5) We can make it further easy, as sum(kl) = sum($\frac{l^{2}}{2})$ which is also equal to $sum(l^{2}*phi(l)/2)$ because we still need to find summation over gcd(l,k)=1, where k
6) Now we have only l as variable to cound ranging from 2 to ($\frac{n}{d}$) and d lies in range 1 to n, which can be find in O($n\times {log(n)}$) time for a given value of n.
7) However we can calculate for all n = 2 to 2000000 using the below pseudocode:

Calculate phi() for all values between 1 to max range of numbers.
phi(n) returns the total number of values from 1 to n which have gcd() with n as 1.

Calculate (l*l*phi(l))/2 for all values of 2 to n with double summation as asked in the problem.

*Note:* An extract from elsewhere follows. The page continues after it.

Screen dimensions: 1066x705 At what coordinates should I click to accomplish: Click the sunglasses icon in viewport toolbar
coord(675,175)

8) Note: Don’t forget to take modulo to avoid overflow.

### Example

• Lets assume N to be 10, the phi table for it would be:
N 1 2 3 4 5 6 7 8 9 10
Value 1 1 2 2 4 2 7 2 6 4
• Where, phi(8) will be 2 because, 3 and 5 both have gcd() 1 with 8.

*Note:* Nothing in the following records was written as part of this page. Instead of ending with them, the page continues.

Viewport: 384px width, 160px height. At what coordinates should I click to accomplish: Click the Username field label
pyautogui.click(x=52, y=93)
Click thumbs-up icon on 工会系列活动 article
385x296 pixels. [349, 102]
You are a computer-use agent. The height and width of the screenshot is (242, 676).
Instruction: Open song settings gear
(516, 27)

• Now , we have found the value of phi(k).

• We find sunmmation of all values from 1 to 10 with derived formula.

• Hence resultant array would be:

N 1 2 3 4 5 6 7 8 9 10
Value 0 2 11 29 79 126 273 419 671 923
• Hence, gcd sum of 10 will be 923.

### Solutions

#include <stdio.h>
#define ll long long
#define N 1000000007
#define maxn 2000001

ll phi[maxn];
ll res[maxn];

void pre()
{
ll i,j;
for(i=1;i<maxn;i++)
phi[i] = i;
for(i=2;i<maxn;i++)
{
if(phi[i] == i)
{
for(j=i;j<maxn;j=j+i)
{
phi[j] = (phi[j]/i)*(i-1);
}
}
}
for(i=2;i<maxn;i++)
for(j=i;j<maxn;j=j+i)
res[j] = (res[j] + (((i*i)%N)*((phi[i]*500000004)%N))%N)%N;

for(i=2;i<maxn;i++)
res[i] = (res[i] + res[i-1])%N;
}

int main() {

pre();
int test;
scanf("%d",&test);

while(test--){
int n;
scanf("%d",&n);
ll ans =     res[n];
ans = (ans+N)%N;
printf("%d\n",ans);
}
}

#include <bits/stdc++.h>
using namespace std;
#define ll long long
#define N 1000000007
#define maxn 2000001

ll phi[maxn];
ll res[maxn];

void pre()
{
ll i,j;
for(i=1;i<maxn;i++)
phi[i] = i;
for(i=2;i<maxn;i++)
{
if(phi[i] == i)
{
for(j=i;j<maxn;j=j+i)
{
phi[j] = (phi[j]/i)*(i-1);
}
}
}
for(i=2;i<maxn;i++)
for(j=i;j<maxn;j=j+i)
res[j] = (res[j] + (((i*i)%N)*((phi[i]*500000004)%N))%N)%N;

for(i=2;i<maxn;i++)
res[i] = (res[i] + res[i-1])%N;
}

int main() {

pre();
int test;
cin>test;

int v[maxn] = {0};
int j=0;

while(test--){
int n;
cin>n;
ll ans = res[n];
ans = (ans+N)%N;
v[j++]=ans;
}
for(int i = 0;i<j;i++)
cout << v[i] << '\n';

}

import java.util.*;
import java.io.*;

public class Main {

static int N = 1000000007;
static int maxn = 2000001;
static long phi[] = new long[maxn];
static long res[] = new long[maxn];

static void pre()
{
int i,j;
for(i=1;i<maxn;i++)
phi[i] = i;
for(i=2;i<maxn;i++)
{
if(phi[i] == i)
{
for(j=i;j<maxn;j=j+i)
{
phi[j] = (phi[j]/i)*(i-1);
}
}
}
for(i=2;i<maxn;i++)
for(j=i;j<maxn;j=j+i)
res[j] = (res[j] + ((((long)i*i)%N)*((phi[i]*500000004)%N))%N)%N;

for(i=2;i<maxn;i++)
res[i] = (((res[i] + res[i-1])+N) %N)%N;
}

public static void main(String args[]) throws IOException {

pre();

while(test--!=0){
long ans = res[n];
ans = (ans+N)%N;
System.out.println(ans);
}
br.close();
}
}
`

[forminator_quiz id="847"]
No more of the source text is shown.